ドイツ経済は不振だ。その原因のひとつは、ロシアから半世紀にわたり供給され、産業と生活を支えた安価な天然ガス供給が失われたことによるエネルギー価格の高騰だ。もうひとつの原因は、輸出入を通じ深い関係にある中国経済の不振の影響だ。ドイツの実質国内総生産(GDP)の伸びは、2023年、24年と前年比マイナスだ。
 
エネルギー価格の上昇はエネルギー多消費型産業を直撃し、2018年からの化学産業の生産量の落ち込みは2割を超えた。ドイツ産業の柱である自動車業界も、電気自動車(EV)市場の読み間違い、中国市場での不振があり、生産と雇用の維持に四苦八苦している。
 
そんな状況下で、電力需要は大きく増加すると予測されている。
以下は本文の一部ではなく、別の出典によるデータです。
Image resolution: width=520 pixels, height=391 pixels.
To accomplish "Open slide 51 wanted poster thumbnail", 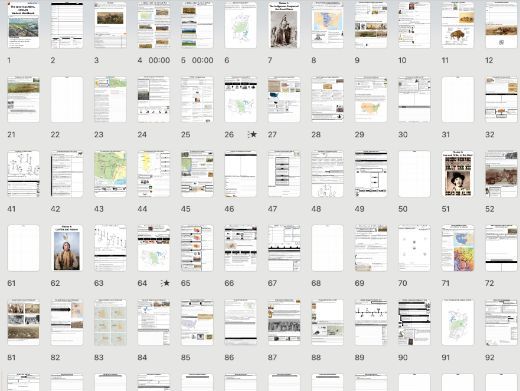I will (x=458, y=174).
前政権は2030年の電力需要を、今のほぼ5割増の7500億キロワット時としていたが、低成長に加え、EV市場の伸び悩みもあり、現政権は6000億から7000億キロワット時の間になると予想を引き下げた。
 
電源確保のため、ドイツ政府は1200万キロワットの天然ガス火力の導入を計画しているが、温暖化の観点から欧州委員会との議論になり、導入は不透明だ。閉鎖予定の石炭火力を予備電源として確保する可能性もあるとされるが、事業者が満足する費用が支払われるのかはっきりしないので、これも不透明だ。
 
再稼働が可能であるならば、安定電源として原子力発電を使うべきだろう。2025年4月の世論調査では、原子力発電への回帰賛成55%、反対36%、分からない9%だ。
 
経済が低迷する中とはいえ、電気料金と安定供給の面で再稼働がなくても大丈夫とするのは解せないが、エネルギー水産業協会(BDEW)と日本の経団連に相当する産業連盟(BDI)との会話から共通して読み取れたのは、周辺諸国が原子力発電の新設に力を入れているから、ドイツがあえて原子力に乗り出さなくても、当面は周辺国からの原子力の電気を輸入すれば良いとの発想だ。ドイツの新政権と同じく日本の高市新政権も、競争力ある電気料金と安定供給を掲げている。ドイツと事情が異なる日本の目標達成の道は、原子力発電所の再稼働、建て替え、新設しかない
 
<引用終わり>
 
国民生活も経済活動も、電気料金の高騰に喘ぐドイツの状況は把握していましたが、「ドイツに学べ」と声高に唱える「再エネ100%」論者の方は上記の状況をどう説明されるのか。
 
「原子力ゼロ」を目指せと問わねばならない立場は立場として、近年の国内外の情勢から、「原子力か再エネ」かの二項対立論者は明らかに減少していると認識する次第です。